O que me consola é escutar o borbulhar da água, impaciente por ser tingida de negro, tomada pelo pó fresco de café, que depois de pronto, com seu cheiro forte e inebriante, ocupa cada espaço da casa, reclamando com urgência um cigarro.
A madrugada deve ser a parte do dia em que Deus trabalha. Deve ser ainda, o momento preferido de Deus, uma vez que é o preferido dos amantes.
Somente na madrugada, na madrugada alta e divina, é que deixo de ser macho e sou fêmea, para só assim, compreendê-la muito além do sexo. É lá, nas entranhas da madrugada, que eu me calo, e com o mais sincero interesse ouço e entendo o que ela diz. Verifico, com cuidado, o ritmo de sua respiração, enquanto dorme exausta. Vejo a beleza de sua alma, e me emociono com as marcas e o cansaço de seu corpo nu.

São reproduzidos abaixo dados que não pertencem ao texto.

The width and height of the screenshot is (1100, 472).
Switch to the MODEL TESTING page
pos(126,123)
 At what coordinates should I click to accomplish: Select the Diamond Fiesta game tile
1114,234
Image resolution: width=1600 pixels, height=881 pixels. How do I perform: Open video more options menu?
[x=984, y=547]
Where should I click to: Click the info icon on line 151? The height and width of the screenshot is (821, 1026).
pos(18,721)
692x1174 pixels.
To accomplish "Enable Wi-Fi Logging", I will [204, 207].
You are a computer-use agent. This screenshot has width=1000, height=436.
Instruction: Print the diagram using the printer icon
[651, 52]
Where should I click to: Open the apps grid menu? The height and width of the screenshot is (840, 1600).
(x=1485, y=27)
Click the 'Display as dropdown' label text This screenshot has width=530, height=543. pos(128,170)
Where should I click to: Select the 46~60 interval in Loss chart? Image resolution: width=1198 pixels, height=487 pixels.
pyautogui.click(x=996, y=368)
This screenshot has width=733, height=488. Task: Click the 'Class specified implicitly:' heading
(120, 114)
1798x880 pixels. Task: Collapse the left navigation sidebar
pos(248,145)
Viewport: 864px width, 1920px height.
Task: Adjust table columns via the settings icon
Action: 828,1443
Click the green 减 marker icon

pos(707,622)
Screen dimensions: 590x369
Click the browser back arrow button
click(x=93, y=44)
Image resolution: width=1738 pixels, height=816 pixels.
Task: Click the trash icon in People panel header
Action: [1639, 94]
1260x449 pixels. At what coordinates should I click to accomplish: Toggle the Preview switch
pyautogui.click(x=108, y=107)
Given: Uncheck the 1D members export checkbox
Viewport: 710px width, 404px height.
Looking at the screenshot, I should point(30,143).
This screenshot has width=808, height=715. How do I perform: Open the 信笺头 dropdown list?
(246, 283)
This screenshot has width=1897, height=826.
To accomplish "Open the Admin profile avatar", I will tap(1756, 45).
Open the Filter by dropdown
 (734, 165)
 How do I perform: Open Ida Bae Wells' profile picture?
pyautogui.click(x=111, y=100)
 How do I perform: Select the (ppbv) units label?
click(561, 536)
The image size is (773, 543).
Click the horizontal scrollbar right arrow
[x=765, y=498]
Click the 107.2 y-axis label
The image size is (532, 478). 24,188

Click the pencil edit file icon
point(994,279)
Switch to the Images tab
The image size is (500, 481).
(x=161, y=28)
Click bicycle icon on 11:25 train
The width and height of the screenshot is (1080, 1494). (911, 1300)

Penso que, a morte, o “fim” a que estamos todos predestinados, bem que podia ser uma bela e cativante madrugada, daquelas bem quentes, a nos esperar com sua larga e iminente alvorada.
De madrugada é quando minha mente insone descansa; de madrugada amo mais, e por conseqüência disto, é também quando estou e me sinto mais vivo.